• [About this task]
Exactly reproduce the line containing "Select the Move tool" and all later lines to the end of the entries, leaving the pictures out of your copy.

• [Collected data]
..........

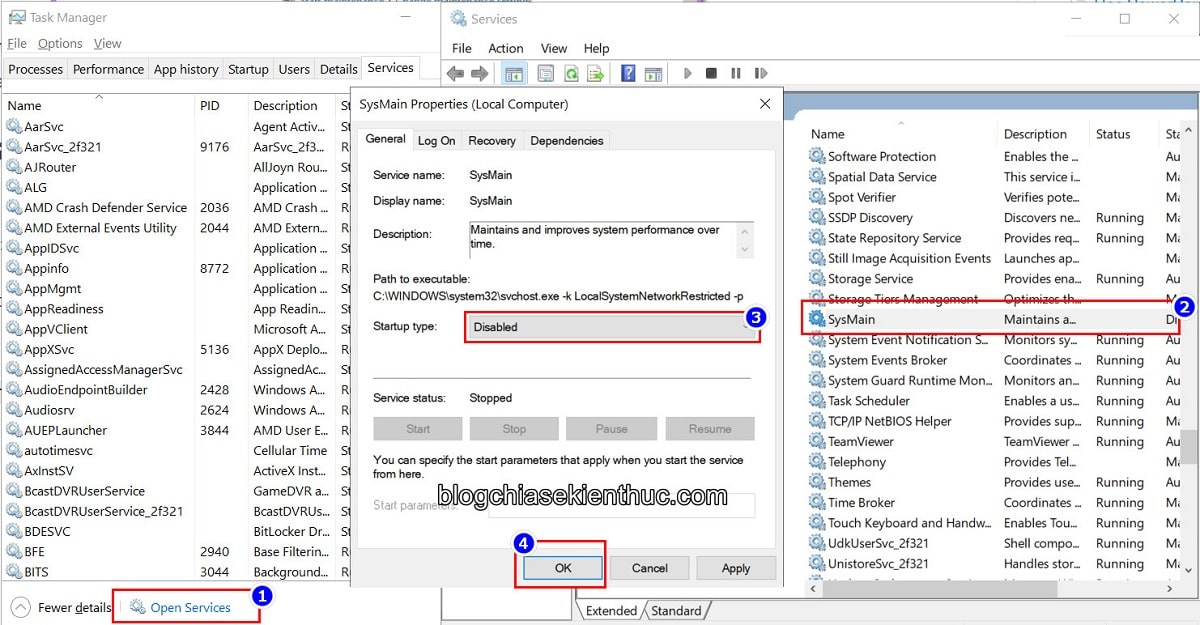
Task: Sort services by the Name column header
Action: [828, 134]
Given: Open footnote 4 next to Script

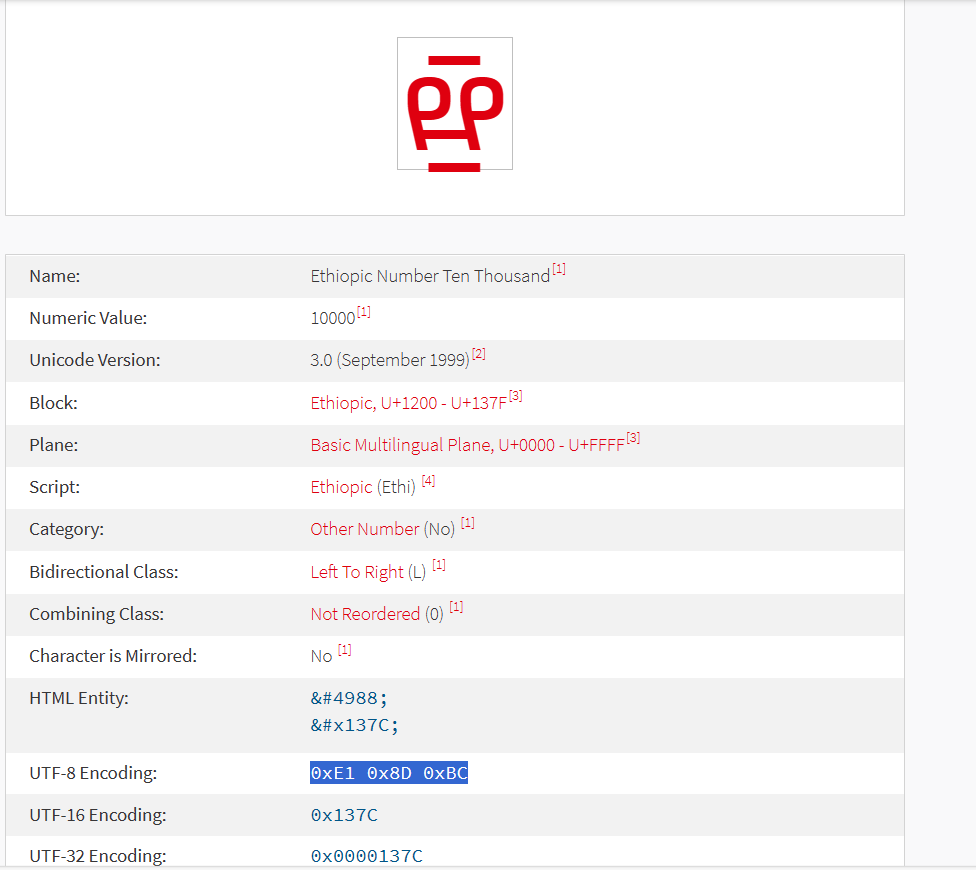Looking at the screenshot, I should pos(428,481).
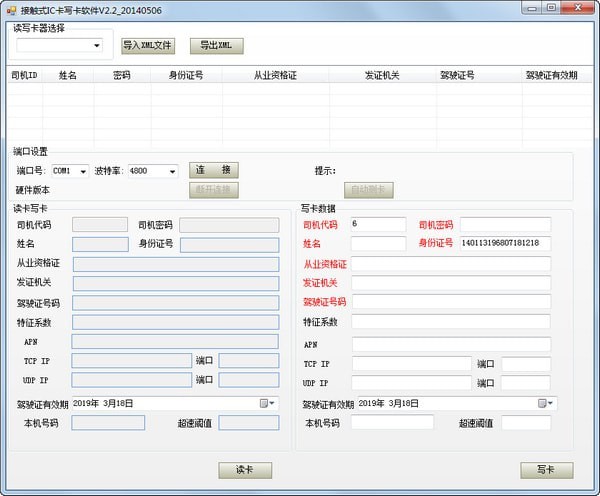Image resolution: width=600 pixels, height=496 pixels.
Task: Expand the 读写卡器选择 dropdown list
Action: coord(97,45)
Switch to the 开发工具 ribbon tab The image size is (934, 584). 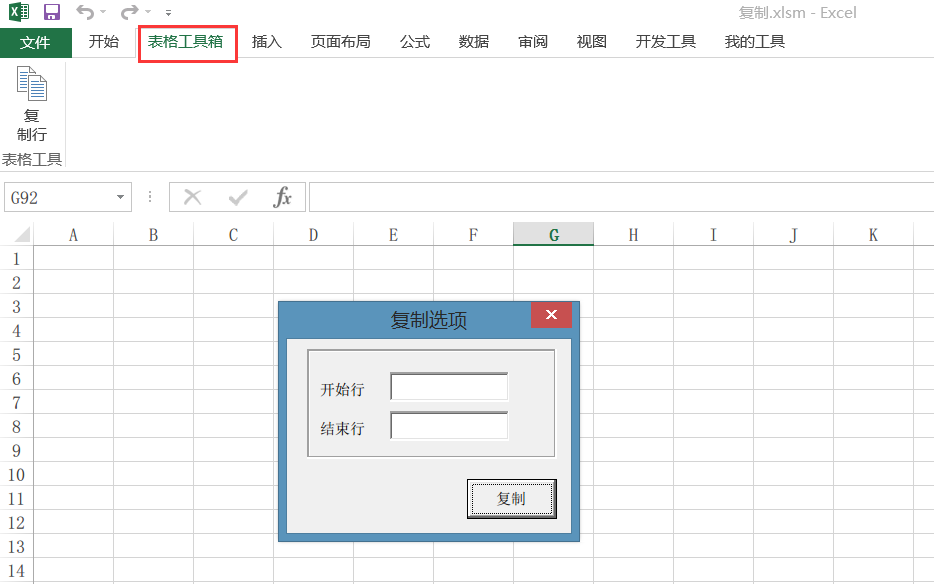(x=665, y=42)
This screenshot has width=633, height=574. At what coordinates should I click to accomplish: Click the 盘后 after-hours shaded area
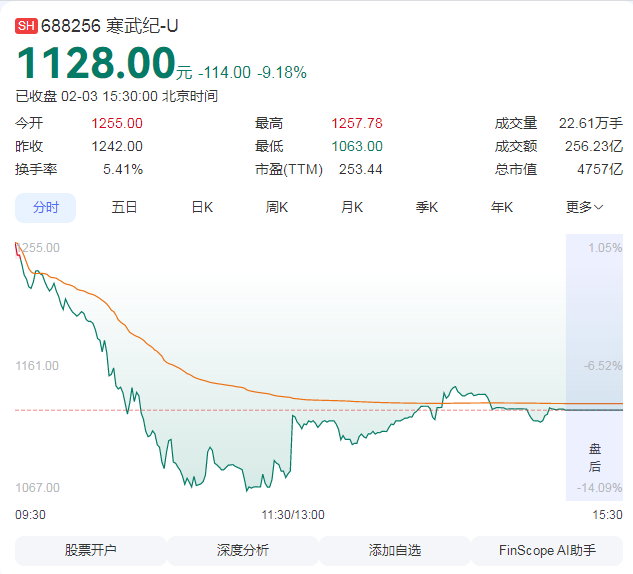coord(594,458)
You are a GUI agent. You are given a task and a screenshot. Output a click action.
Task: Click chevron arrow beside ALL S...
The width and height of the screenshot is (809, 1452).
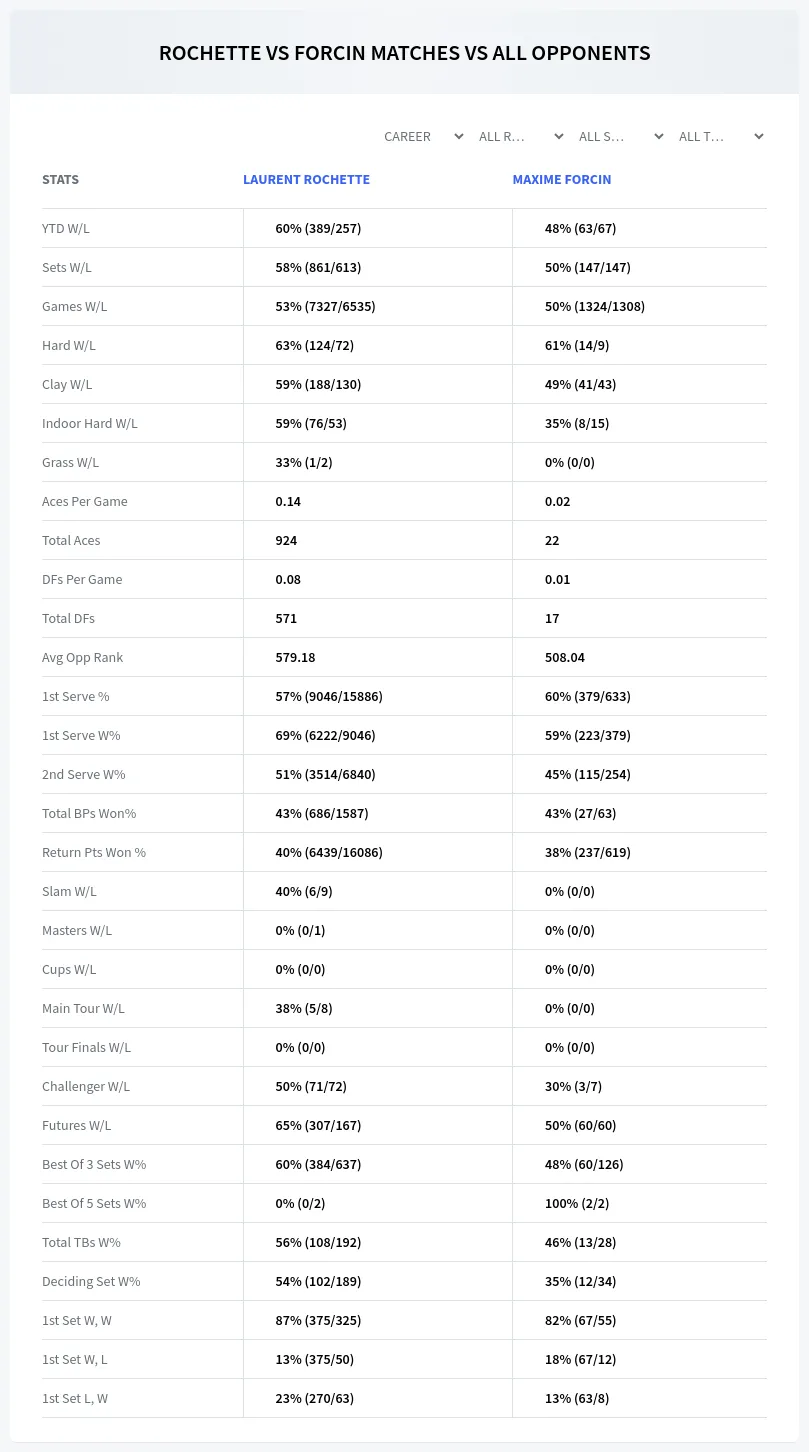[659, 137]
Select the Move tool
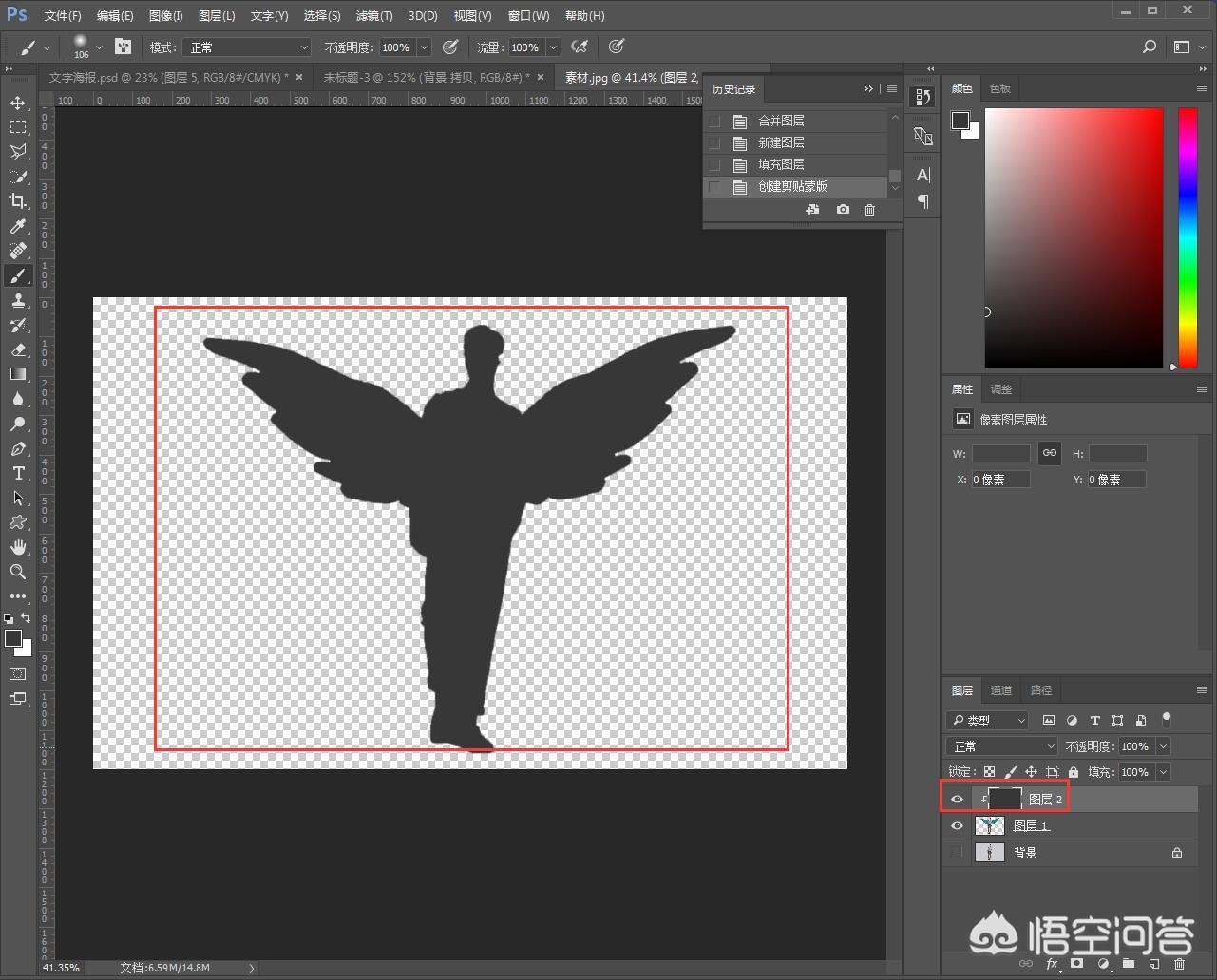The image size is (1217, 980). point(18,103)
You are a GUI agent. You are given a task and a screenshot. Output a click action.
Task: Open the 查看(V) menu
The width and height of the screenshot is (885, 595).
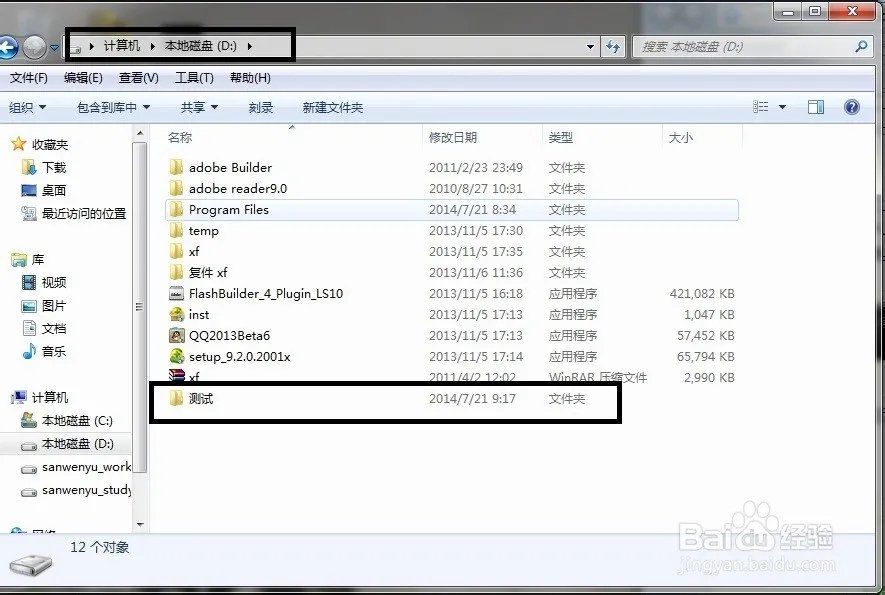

..........

• [Written reply]
Select the Move tool
The image size is (1217, 980). point(18,103)
You are a GUI agent. You are given a task and a screenshot. Output a click action.
Task: Open the 查看(V) menu
The width and height of the screenshot is (885, 595).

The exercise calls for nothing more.